Those lines of the data that hold the word "right" are to be copied out.

++++++

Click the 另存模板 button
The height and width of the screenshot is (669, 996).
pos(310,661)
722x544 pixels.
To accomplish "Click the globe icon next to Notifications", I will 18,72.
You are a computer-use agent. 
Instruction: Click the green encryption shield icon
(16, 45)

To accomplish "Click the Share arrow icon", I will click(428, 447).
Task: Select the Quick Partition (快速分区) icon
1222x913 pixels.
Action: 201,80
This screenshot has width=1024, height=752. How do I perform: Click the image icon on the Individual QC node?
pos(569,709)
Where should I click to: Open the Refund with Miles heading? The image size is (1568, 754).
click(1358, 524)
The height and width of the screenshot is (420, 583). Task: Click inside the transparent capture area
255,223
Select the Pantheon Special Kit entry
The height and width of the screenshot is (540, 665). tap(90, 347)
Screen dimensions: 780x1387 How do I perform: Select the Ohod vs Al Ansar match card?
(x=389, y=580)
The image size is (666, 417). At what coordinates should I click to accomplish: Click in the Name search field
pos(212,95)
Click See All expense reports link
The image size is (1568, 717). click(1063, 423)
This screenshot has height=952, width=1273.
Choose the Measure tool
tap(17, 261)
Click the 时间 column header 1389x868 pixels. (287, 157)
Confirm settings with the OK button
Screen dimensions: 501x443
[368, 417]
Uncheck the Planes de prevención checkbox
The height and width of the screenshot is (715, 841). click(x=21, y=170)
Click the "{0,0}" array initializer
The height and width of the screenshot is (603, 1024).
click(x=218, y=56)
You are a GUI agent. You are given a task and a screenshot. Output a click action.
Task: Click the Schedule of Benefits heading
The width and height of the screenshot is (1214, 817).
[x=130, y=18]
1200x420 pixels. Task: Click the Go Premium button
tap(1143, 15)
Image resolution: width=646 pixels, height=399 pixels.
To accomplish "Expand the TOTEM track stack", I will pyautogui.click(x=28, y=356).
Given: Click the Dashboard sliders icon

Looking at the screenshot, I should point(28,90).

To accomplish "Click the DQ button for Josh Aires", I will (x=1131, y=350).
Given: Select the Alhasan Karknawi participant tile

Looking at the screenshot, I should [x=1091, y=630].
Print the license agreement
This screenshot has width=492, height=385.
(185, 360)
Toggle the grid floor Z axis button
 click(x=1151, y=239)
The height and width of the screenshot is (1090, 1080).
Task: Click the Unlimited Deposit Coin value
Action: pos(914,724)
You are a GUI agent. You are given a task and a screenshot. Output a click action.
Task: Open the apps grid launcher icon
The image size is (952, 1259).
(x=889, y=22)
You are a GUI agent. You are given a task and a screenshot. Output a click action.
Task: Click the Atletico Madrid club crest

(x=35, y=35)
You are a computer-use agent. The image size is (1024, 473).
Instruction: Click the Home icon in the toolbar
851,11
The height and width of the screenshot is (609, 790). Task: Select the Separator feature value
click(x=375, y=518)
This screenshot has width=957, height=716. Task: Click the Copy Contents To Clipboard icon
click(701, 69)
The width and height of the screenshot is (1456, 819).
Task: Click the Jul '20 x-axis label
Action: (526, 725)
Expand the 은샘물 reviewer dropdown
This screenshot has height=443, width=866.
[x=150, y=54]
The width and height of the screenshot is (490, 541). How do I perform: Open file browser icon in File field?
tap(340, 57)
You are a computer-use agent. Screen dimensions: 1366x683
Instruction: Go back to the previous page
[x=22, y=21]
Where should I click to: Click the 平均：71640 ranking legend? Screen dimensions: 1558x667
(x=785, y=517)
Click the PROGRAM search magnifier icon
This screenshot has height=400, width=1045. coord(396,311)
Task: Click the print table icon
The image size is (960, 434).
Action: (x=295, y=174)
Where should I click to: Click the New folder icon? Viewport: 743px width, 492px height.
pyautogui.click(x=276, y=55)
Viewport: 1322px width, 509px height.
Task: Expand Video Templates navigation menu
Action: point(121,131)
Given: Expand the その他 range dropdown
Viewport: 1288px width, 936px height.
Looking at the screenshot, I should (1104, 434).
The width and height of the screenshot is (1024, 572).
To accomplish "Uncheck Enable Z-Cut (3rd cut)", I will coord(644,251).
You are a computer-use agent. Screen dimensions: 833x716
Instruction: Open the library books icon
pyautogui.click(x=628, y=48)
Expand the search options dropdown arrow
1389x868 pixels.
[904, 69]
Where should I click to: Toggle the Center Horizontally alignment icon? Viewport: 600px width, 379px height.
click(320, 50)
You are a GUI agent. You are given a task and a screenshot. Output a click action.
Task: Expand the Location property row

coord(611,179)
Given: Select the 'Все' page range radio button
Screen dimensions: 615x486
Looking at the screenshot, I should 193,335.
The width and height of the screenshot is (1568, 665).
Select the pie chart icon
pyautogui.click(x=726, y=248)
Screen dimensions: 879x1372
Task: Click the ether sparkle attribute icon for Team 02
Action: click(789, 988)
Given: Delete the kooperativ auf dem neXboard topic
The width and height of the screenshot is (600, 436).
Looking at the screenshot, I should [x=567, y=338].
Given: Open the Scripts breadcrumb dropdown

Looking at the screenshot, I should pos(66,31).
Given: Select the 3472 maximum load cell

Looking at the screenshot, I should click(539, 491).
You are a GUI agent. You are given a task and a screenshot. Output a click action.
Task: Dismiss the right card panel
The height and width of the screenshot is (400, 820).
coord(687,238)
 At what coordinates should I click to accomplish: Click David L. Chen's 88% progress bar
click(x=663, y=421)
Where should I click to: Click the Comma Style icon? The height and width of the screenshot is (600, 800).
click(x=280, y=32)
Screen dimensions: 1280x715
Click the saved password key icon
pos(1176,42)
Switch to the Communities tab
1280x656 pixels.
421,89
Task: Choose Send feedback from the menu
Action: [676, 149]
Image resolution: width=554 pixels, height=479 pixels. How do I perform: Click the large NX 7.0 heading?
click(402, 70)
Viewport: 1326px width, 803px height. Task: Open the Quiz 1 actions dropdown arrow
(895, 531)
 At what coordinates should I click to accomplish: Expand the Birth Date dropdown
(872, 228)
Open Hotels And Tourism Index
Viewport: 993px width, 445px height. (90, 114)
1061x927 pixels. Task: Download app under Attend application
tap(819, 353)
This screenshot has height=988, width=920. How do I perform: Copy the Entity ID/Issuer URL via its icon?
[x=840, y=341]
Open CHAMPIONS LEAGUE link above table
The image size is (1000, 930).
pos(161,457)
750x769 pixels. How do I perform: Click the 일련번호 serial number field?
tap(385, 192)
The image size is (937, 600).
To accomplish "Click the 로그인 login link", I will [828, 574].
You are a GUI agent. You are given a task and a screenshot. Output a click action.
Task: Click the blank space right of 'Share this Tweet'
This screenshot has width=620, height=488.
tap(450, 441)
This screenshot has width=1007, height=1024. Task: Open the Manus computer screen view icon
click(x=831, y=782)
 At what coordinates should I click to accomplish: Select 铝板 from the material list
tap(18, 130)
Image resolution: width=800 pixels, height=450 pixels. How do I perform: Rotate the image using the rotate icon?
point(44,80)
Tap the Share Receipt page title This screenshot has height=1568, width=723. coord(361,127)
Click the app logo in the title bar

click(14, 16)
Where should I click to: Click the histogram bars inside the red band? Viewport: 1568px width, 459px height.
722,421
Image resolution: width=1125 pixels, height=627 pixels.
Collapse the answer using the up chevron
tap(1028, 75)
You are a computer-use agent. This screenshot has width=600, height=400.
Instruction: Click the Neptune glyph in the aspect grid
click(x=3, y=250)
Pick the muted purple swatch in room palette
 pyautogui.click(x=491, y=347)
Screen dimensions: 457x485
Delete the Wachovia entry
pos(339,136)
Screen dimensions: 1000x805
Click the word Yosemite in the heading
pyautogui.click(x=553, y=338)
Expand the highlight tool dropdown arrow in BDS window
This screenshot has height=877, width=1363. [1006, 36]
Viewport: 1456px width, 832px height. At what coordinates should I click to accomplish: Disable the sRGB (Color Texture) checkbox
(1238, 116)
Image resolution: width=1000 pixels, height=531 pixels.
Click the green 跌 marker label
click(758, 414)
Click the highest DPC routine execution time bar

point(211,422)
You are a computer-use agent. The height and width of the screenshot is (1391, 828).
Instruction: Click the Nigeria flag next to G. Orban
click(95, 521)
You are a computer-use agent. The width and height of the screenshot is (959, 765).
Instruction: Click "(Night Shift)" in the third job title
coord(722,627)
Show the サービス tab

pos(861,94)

++++++

* _OUTPUT OF THE EXERCISE_:
Task: Dismiss the right card panel
Task: Click the blank space right of 'Share this Tweet'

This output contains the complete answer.